Vielhaus stellt die sechs Leitprinzipen seiner Redaktion zum konstruktiven Journalismus vor: Zukunftsorientiert berichten mit der Frage, wie kann es weitergehen. Nach vorhandenen Lösungsansätzen woanders suchen und nicht nur nach Verantwortlichen, ohne Schönfärberei oder Anpreisen von Patentrezepten. Wissenschaft nutzen als Basis der Recherche. Die Entstehung eines Missstands erläutern. Und schließlich als sechstes die Veränderbarkeit von Missständen unterstreichen und die „Selbstwirksamkeit“ betonen, also die Möglichkeiten beleuchten, die auch Leser*innen haben, wie es etwa Prozesse beim Bundesverfassungsgericht zu Klima- und Datenschutz und „Gender Pay Gap“ gezeigt haben.

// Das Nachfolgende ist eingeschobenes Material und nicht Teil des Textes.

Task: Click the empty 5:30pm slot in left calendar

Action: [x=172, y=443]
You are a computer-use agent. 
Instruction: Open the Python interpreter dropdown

Zur Alltagstauglichkeit der Prinzipien in anderen Redaktionen gab Vielhaus zu, dass nicht alles aus seiner Online-Redaktion auf andere Formate übertragbar sei, aber es sei „hilfreich, sich die Prinzipien immer wieder klar zu machen“. Alexandra Haderlein von den Nürnberger „Relevanzreportern“ berichtete, ihr Medium versuche, auch Lösungsansätze aller Beteiligten und Betroffenen in öffentlichen Debatten deutlich zu machen.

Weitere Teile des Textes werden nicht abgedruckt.